Very poor performance in TechEmpower Mutliple Queries #651

codygman · 2016-12-16T17:03:48Z

Hi all, I hope that you feel this is an appropriate place. I feel like the multiple queries benchmark that TechEmpower does is one of the more useful benchmarks, and I surprisingly see dismal results for the hasql/servant combination:

I feel that Servant/hasql should be on par with Go (4195 requests per second) but is only 10% of that at 402 requests per second. I'd like to be able to recommend servant for it's improved safety over Go for web api's but cannot with performance so much worse.

In the past I tried using Servant for some of my freelance clients and had to use a different tech stack when the result was too slow.

** I do acknowledge the problem seems to be concurrency around database bindings**, however I think database binding problems are a Servant problem if broader adoption is a large goal. This could be something simpler such as not compiling that benchmark with -threaded, though unlikely I think.

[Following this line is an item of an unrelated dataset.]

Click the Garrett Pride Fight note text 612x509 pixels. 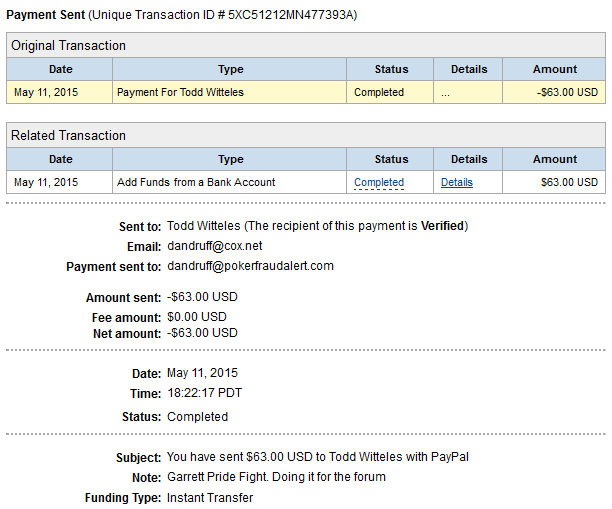click(x=276, y=477)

I'll be looking into this more in the coming weeks.

The text was updated successfully, but these errors were encountered:

codygman · 2016-12-16T17:12:48Z

If I'm reading this right, the multiple queries benchmark creates a connection pool of 500?

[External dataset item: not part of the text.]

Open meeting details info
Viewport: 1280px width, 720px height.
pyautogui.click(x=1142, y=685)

https://github.com/TechEmpower/FrameworkBenchmarks/blob/master/frameworks/Haskell/servant/src/ServantBench.hs#L130

I know that Go for instance, resizes the connection pool based on number of queries. In the past when I debugged this issue, drivers which resize the connection pool based on number of queries and concurrency seemed to do the best.

phadej · 2016-12-17T13:47:07Z

I guess we must play the benchmark game, i.e. have unbounded resource pool. In real life, it's not a good idea, but to win the game we have to be db-bound?

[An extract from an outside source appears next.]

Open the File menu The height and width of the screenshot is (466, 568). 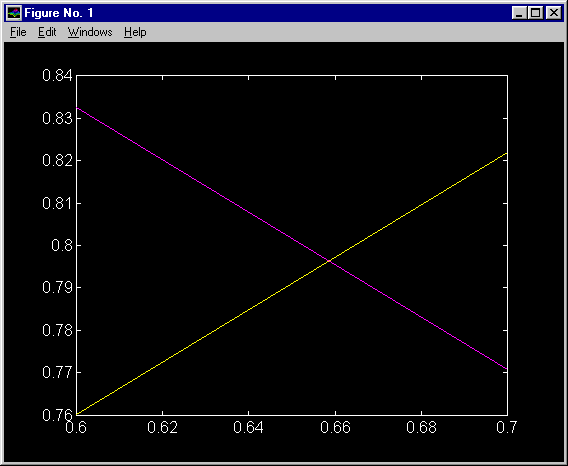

codygman · 2016-12-17T18:39:44Z

Well with only 402 requests per second d I'm convinced some tweaking like you would do in the real world is needed anyway.

jkarni · 2016-12-17T18:49:18Z

Turning off content-type negotiation would make it significantly better and fairer (probably servant is one of the only frameworks doing it), but sort of annoying to do and really only useful to do well in the benchmark.

codygman · 2016-12-17T20:20:42Z

Wondering if this could be related to nikita-volkov/hasql#47 as well.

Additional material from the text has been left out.